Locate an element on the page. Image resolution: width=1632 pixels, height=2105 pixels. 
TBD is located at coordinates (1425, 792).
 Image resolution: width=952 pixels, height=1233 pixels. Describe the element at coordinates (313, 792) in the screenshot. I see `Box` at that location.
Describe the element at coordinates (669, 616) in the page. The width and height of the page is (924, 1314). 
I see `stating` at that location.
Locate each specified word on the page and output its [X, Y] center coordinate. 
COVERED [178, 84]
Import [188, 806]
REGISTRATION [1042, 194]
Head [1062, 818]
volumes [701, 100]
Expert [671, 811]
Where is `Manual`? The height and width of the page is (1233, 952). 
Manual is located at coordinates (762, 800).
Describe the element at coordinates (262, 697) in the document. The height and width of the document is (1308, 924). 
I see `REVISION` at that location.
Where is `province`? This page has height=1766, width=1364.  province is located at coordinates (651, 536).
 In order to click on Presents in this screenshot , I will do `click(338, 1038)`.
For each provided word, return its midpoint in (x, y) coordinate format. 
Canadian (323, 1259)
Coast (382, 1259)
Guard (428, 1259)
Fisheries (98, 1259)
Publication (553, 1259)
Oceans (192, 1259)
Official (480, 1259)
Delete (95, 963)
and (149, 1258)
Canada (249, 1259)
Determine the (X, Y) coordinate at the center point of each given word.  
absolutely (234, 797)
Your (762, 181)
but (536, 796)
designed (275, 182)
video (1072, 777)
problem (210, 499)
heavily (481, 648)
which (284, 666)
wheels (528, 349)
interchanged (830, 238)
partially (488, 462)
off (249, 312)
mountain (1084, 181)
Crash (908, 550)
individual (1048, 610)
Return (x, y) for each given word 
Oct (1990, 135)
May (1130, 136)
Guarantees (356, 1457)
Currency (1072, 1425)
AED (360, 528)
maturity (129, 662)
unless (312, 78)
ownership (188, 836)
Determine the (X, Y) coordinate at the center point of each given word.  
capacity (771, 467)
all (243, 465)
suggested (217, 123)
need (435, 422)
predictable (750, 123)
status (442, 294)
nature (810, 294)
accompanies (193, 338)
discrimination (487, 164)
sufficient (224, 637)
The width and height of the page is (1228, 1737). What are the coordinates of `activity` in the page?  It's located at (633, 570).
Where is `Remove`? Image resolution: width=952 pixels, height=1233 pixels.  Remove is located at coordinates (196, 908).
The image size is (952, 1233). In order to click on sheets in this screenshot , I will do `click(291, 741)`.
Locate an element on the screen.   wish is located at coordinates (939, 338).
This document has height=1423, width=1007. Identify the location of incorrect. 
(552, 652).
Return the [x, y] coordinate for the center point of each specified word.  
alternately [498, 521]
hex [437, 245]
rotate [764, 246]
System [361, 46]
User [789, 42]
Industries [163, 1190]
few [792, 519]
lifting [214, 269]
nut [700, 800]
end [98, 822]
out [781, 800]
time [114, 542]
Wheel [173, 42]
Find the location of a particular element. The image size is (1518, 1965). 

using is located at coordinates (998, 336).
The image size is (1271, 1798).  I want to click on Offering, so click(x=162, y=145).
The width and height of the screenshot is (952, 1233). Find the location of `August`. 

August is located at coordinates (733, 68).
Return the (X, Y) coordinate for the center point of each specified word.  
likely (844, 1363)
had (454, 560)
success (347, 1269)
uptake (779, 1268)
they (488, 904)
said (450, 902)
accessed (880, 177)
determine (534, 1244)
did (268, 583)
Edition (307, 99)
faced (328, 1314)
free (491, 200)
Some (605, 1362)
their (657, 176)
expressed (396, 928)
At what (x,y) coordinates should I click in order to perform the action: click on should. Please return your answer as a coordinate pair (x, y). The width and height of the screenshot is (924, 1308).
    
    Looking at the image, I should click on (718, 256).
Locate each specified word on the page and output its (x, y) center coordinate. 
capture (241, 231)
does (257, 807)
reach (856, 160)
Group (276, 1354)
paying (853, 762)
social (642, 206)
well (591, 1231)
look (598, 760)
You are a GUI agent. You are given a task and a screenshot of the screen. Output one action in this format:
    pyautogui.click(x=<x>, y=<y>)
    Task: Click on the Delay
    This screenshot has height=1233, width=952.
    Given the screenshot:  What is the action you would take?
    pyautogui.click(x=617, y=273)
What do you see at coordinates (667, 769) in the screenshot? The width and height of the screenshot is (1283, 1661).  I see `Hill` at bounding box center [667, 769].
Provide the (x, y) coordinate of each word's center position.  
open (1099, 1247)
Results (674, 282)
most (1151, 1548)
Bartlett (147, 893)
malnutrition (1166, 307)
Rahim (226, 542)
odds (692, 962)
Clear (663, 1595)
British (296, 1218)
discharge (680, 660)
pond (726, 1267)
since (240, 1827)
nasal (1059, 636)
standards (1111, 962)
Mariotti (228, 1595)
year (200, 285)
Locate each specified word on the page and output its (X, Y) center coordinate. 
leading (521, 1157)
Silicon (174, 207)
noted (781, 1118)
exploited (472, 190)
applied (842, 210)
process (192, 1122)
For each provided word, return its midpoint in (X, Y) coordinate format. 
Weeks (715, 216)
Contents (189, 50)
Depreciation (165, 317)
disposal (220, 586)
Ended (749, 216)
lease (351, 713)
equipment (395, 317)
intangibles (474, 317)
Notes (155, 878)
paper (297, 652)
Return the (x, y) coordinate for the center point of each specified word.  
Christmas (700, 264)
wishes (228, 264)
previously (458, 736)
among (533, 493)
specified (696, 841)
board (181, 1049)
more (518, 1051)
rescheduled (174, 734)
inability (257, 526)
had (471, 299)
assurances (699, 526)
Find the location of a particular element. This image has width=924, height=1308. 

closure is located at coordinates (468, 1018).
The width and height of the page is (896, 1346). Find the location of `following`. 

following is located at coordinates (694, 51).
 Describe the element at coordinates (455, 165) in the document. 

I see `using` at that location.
======
* **Problem**: Convert every row above into a JSON array of strings with one string per line, leaving out blank lines.

* **Response**:
[
  "Locate an element on the page. Image resolution: width=1632 pixels, height=2105 pixels. ",
  "TBD is located at coordinates (1425, 792).",
  " Image resolution: width=952 pixels, height=1233 pixels. Describe the element at coordinates (313, 792) in the screenshot. I see `Box` at that location.",
  "Describe the element at coordinates (669, 616) in the page. The width and height of the page is (924, 1314). ",
  "I see `stating` at that location.",
  "Locate each specified word on the page and output its [X, Y] center coordinate. ",
  "COVERED [178, 84]",
  "Import [188, 806]",
  "REGISTRATION [1042, 194]",
  "Head [1062, 818]",
  "volumes [701, 100]",
  "Expert [671, 811]",
  "Where is `Manual`? The height and width of the page is (1233, 952). ",
  "Manual is located at coordinates (762, 800).",
  "Describe the element at coordinates (262, 697) in the document. The height and width of the document is (1308, 924). ",
  "I see `REVISION` at that location.",
  "Where is `province`? This page has height=1766, width=1364.  province is located at coordinates (651, 536).",
  " In order to click on Presents in this screenshot , I will do `click(338, 1038)`.",
  "For each provided word, return its midpoint in (x, y) coordinate format. ",
  "Canadian (323, 1259)",
  "Coast (382, 1259)",
  "Guard (428, 1259)",
  "Fisheries (98, 1259)",
  "Publication (553, 1259)",
  "Oceans (192, 1259)",
  "Official (480, 1259)",
  "Delete (95, 963)",
  "and (149, 1258)",
  "Canada (249, 1259)",
  "Determine the (X, Y) coordinate at the center point of each given word.  ",
  "absolutely (234, 797)",
  "Your (762, 181)",
  "but (536, 796)",
  "designed (275, 182)",
  "video (1072, 777)",
  "problem (210, 499)",
  "heavily (481, 648)",
  "which (284, 666)",
  "wheels (528, 349)",
  "interchanged (830, 238)",
  "partially (488, 462)",
  "off (249, 312)",
  "mountain (1084, 181)",
  "Crash (908, 550)",
  "individual (1048, 610)",
  "Return (x, y) for each given word ",
  "Oct (1990, 135)",
  "May (1130, 136)",
  "Guarantees (356, 1457)",
  "Currency (1072, 1425)",
  "AED (360, 528)",
  "maturity (129, 662)",
  "unless (312, 78)",
  "ownership (188, 836)",
  "Determine the (X, Y) coordinate at the center point of each given word.  ",
  "capacity (771, 467)",
  "all (243, 465)",
  "suggested (217, 123)",
  "need (435, 422)",
  "predictable (750, 123)",
  "status (442, 294)",
  "nature (810, 294)",
  "accompanies (193, 338)",
  "discrimination (487, 164)",
  "sufficient (224, 637)",
  "The width and height of the page is (1228, 1737). What are the coordinates of `activity` in the page?  It's located at (633, 570).",
  "Where is `Remove`? Image resolution: width=952 pixels, height=1233 pixels.  Remove is located at coordinates (196, 908).",
  "The image size is (952, 1233). In order to click on sheets in this screenshot , I will do `click(291, 741)`.",
  "Locate an element on the screen.   wish is located at coordinates (939, 338).",
  "This document has height=1423, width=1007. Identify the location of incorrect. ",
  "(552, 652).",
  "Return the [x, y] coordinate for the center point of each specified word.  ",
  "alternately [498, 521]",
  "hex [437, 245]",
  "rotate [764, 246]",
  "System [361, 46]",
  "User [789, 42]",
  "Industries [163, 1190]",
  "few [792, 519]",
  "lifting [214, 269]",
  "nut [700, 800]",
  "end [98, 822]",
  "out [781, 800]",
  "time [114, 542]",
  "Wheel [173, 42]",
  "Find the location of a particular element. The image size is (1518, 1965). ",
  "using is located at coordinates (998, 336).",
  "The image size is (1271, 1798).  I want to click on Offering, so click(x=162, y=145).",
  "The width and height of the screenshot is (952, 1233). Find the location of `August`. ",
  "August is located at coordinates (733, 68).",
  "Return the (X, Y) coordinate for the center point of each specified word.  ",
  "likely (844, 1363)",
  "had (454, 560)",
  "success (347, 1269)",
  "uptake (779, 1268)",
  "they (488, 904)",
  "said (450, 902)",
  "accessed (880, 177)",
  "determine (534, 1244)",
  "did (268, 583)",
  "Edition (307, 99)",
  "faced (328, 1314)",
  "free (491, 200)",
  "Some (605, 1362)",
  "their (657, 176)",
  "expressed (396, 928)",
  "At what (x,y) coordinates should I click in order to perform the action: click on should. Please return your answer as a coordinate pair (x, y). The width and height of the screenshot is (924, 1308).",
  "    Looking at the image, I should click on (718, 256).",
  "Locate each specified word on the page and output its (x, y) center coordinate. ",
  "capture (241, 231)",
  "does (257, 807)",
  "reach (856, 160)",
  "Group (276, 1354)",
  "paying (853, 762)",
  "social (642, 206)",
  "well (591, 1231)",
  "look (598, 760)",
  "You are a GUI agent. You are given a task and a screenshot of the screen. Output one action in this format:",
  "    pyautogui.click(x=<x>, y=<y>)",
  "    Task: Click on the Delay",
  "    This screenshot has height=1233, width=952.",
  "    Given the screenshot:  What is the action you would take?",
  "    pyautogui.click(x=617, y=273)",
  "What do you see at coordinates (667, 769) in the screenshot? The width and height of the screenshot is (1283, 1661).  I see `Hill` at bounding box center [667, 769].",
  "Provide the (x, y) coordinate of each word's center position.  ",
  "open (1099, 1247)",
  "Results (674, 282)",
  "most (1151, 1548)",
  "Bartlett (147, 893)",
  "malnutrition (1166, 307)",
  "Rahim (226, 542)",
  "odds (692, 962)",
  "Clear (663, 1595)",
  "British (296, 1218)",
  "discharge (680, 660)",
  "pond (726, 1267)",
  "since (240, 1827)",
  "nasal (1059, 636)",
  "standards (1111, 962)",
  "Mariotti (228, 1595)",
  "year (200, 285)",
  "Locate each specified word on the page and output its (X, Y) center coordinate. ",
  "leading (521, 1157)",
  "Silicon (174, 207)",
  "noted (781, 1118)",
  "exploited (472, 190)",
  "applied (842, 210)",
  "process (192, 1122)",
  "For each provided word, return its midpoint in (X, Y) coordinate format. ",
  "Weeks (715, 216)",
  "Contents (189, 50)",
  "Depreciation (165, 317)",
  "disposal (220, 586)",
  "Ended (749, 216)",
  "lease (351, 713)",
  "equipment (395, 317)",
  "intangibles (474, 317)",
  "Notes (155, 878)",
  "paper (297, 652)",
  "Return the (x, y) coordinate for the center point of each specified word.  ",
  "Christmas (700, 264)",
  "wishes (228, 264)",
  "previously (458, 736)",
  "among (533, 493)",
  "specified (696, 841)",
  "board (181, 1049)",
  "more (518, 1051)",
  "rescheduled (174, 734)",
  "inability (257, 526)",
  "had (471, 299)",
  "assurances (699, 526)",
  "Find the location of a particular element. This image has width=924, height=1308. ",
  "closure is located at coordinates (468, 1018).",
  "The width and height of the page is (896, 1346). Find the location of `following`. ",
  "following is located at coordinates (694, 51).",
  " Describe the element at coordinates (455, 165) in the document. ",
  "I see `using` at that location."
]